▶ [Task item] The output consists only of the lines from the one with "Open 汪峰's round profile avatar" through the end of the records, each printed exactly, and contains no pictures.
---+---
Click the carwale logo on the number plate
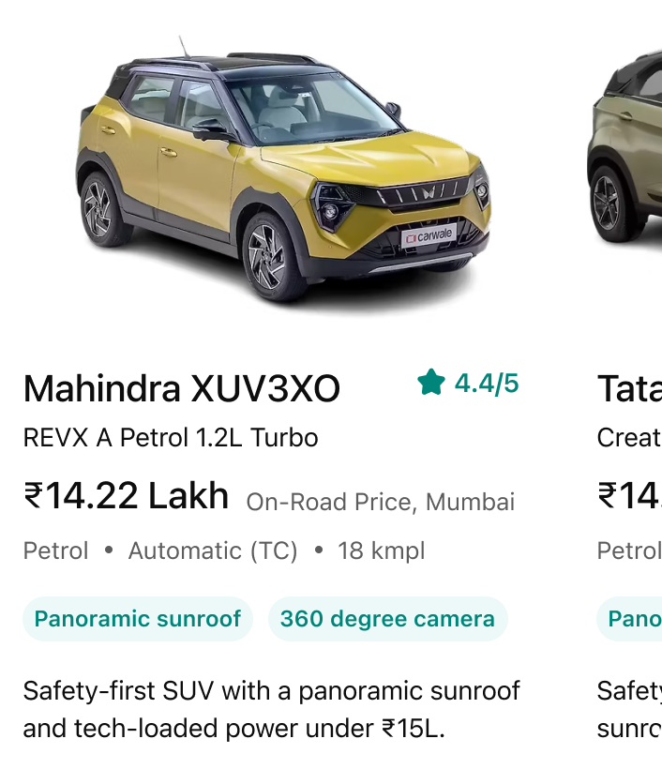(429, 236)
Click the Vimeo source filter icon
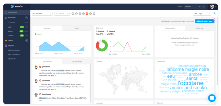Screen dimensions: 221x106 point(83,14)

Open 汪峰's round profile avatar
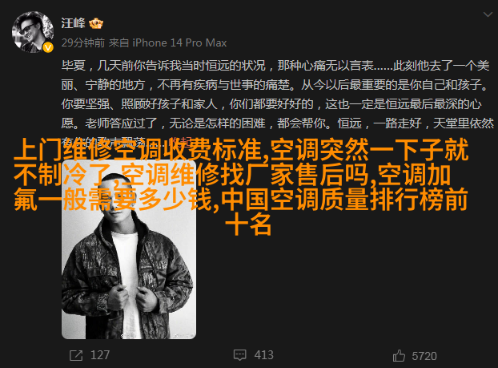[33, 32]
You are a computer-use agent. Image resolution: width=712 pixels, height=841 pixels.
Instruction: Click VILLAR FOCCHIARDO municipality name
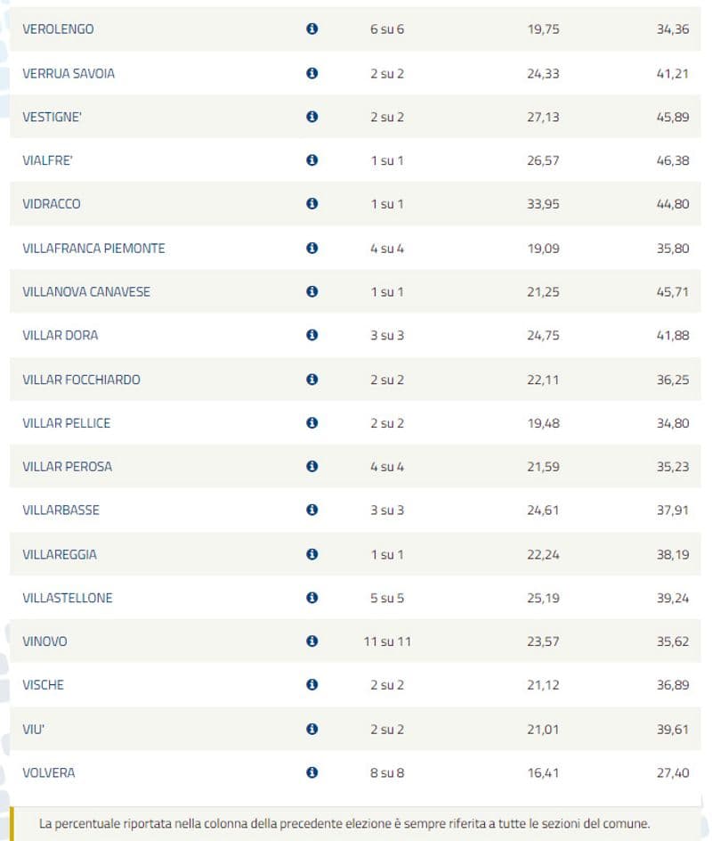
---+---
▶ [Task answer]
Open 汪峰's round profile avatar
[33, 32]
You are a computer-use agent. Image resolution: width=712 pixels, height=841 pixels.
Instruction: Click VILLAR FOCCHIARDO municipality name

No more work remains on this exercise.